L’Italia al momento è un Paese non organizzato per affrontare un problema emergenziale pesante” . Così, a “Piazzapulita” (La7), Massimo Galli, primario del reparto Malattie Infettive dell’ospedale Sacco di Milano, commenta le immagini immortalanti le file chilometriche di persone in attesa di un tampone.

L’infettivologo, che si dichiara completamente d’accordo con Andrea Crisanti sull’errore di aver investito troppi soldi in bonus bici e in banchi e non in tracciamento e in sorveglianza attiva sul territorio, puntualizza: “Da tempi non assolutamente sospetti, sostengo che la guerra contro questo virus vive sul campo. E il campo non è rappresentato dagli ospedali, che sono sicuramente una retrovia strategica importantissima, ma dalla possibilità di tracciare il virus e di fare tutti i test necessari sul territorio. Se le persone vanno a fare gli esami in quelle condizioni di calvario, non incentiviamo affatto il controllo, ma lo disincentiviamo”.

Galli si pronuncia poi sull’idea diffusa che il covid provochi meno decessi rispetto al passato: “Santo Cielo, abbiamo dovuto dire più volte una cosa sulla prima grande ondata, che spero possa essere chiamata solo “la grande ondata”, perché altrimenti presupporrebbe una seconda che mi auguro che non ci sia: nella fase iniziale, dovevamo fare i tamponi solo ai malati gravi, che avevano quindi un tasso di letalità elevato. Ora si stanno facendo più test col tentativo di individuare, seguire, tracciare nuovi focolai e bloccarli in tempo. Cioè oggi non solo stiamo vedendo i gravemente malati, ma anche quel 95% delle persone che si infettano – conclude – e che non hanno una grave malattia. E nel loro ambito vediamo anche quel 30- 40% di assolutamente asintomatici. Quindi, se poi fai i conti su quelli che muoiono e non muoiono, sui malati gravi e non gravi, è chiaro che in confronto a mesi fa la realtà è diversa. Però già farsi un giretto nel mio reparto e in molti reparti di tutta Italia in questi giorni ci fa percepire dei segni di ripresa che non avremmo mai più voluto vedere. E ci fa vedere pazienti impegnati, non pazienti all’acqua di rose”.

**Consegne:**
A) Riporta il pezzo del brano che parte dalle parole "L’Italia al momento" e si ferma dopo le parole "di un tampone.".
B) Secondo il brano, di quale reparto è primario Massimo Galli e in quale ospedale?
Per rispondere usa soltanto il brano.

[Voci salvate]

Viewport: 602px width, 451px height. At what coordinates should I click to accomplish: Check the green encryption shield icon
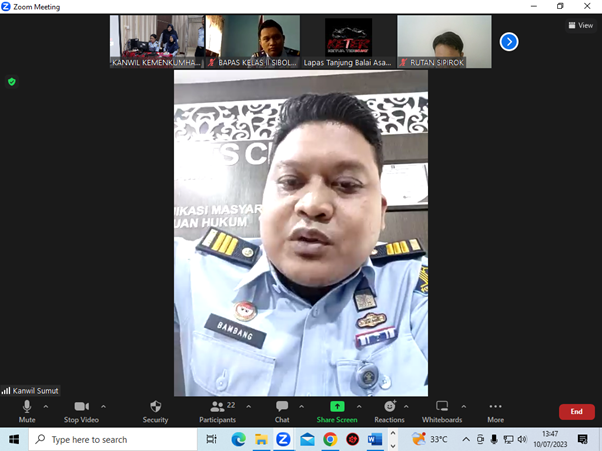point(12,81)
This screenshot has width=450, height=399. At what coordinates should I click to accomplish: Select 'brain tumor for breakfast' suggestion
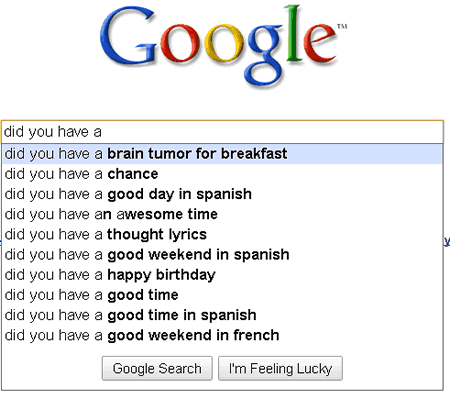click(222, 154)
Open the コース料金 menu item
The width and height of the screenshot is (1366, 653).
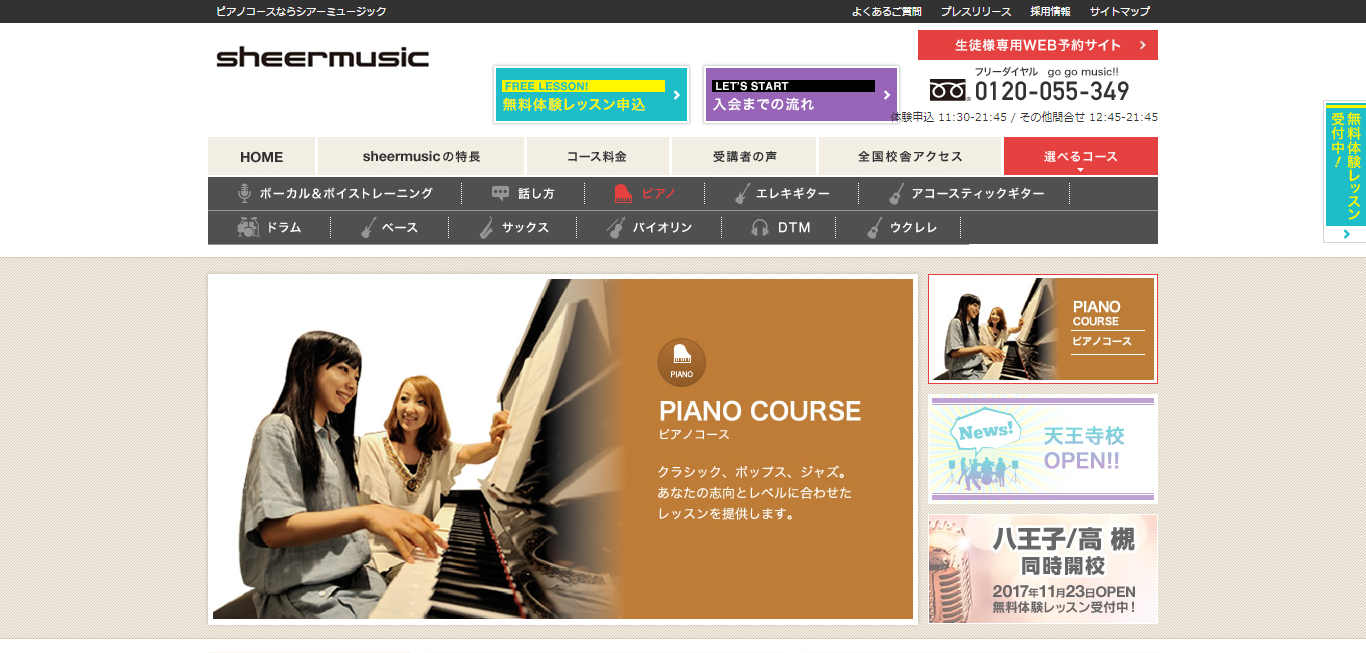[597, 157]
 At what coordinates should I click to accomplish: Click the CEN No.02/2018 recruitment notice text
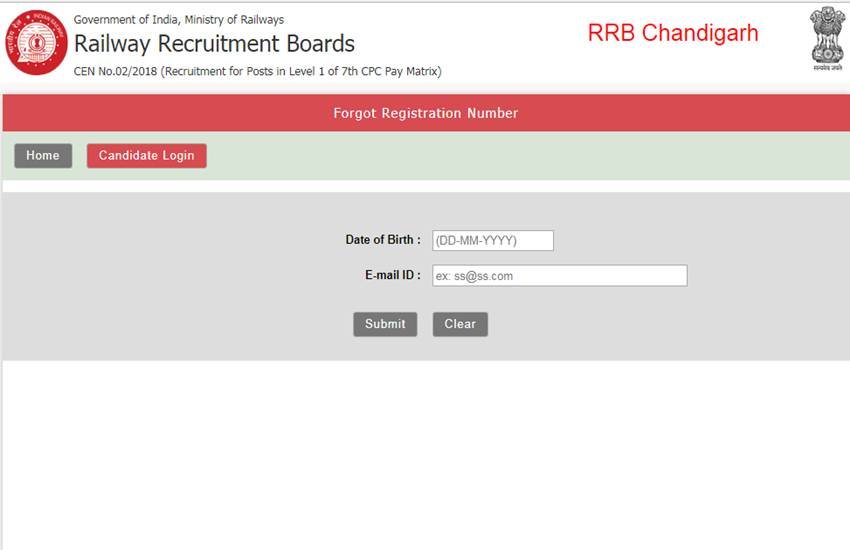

**Esercizio svolto:**
A)
L’Italia al momento è un Paese non organizzato per affrontare un problema emergenziale pesante” . Così, a “Piazzapulita” (La7), Massimo Galli, primario del reparto Malattie Infettive dell’ospedale Sacco di Milano, commenta le immagini immortalanti le file chilometriche di persone in attesa di un tampone.

B) Del reparto Malattie Infettive dell'ospedale Sacco di Milano.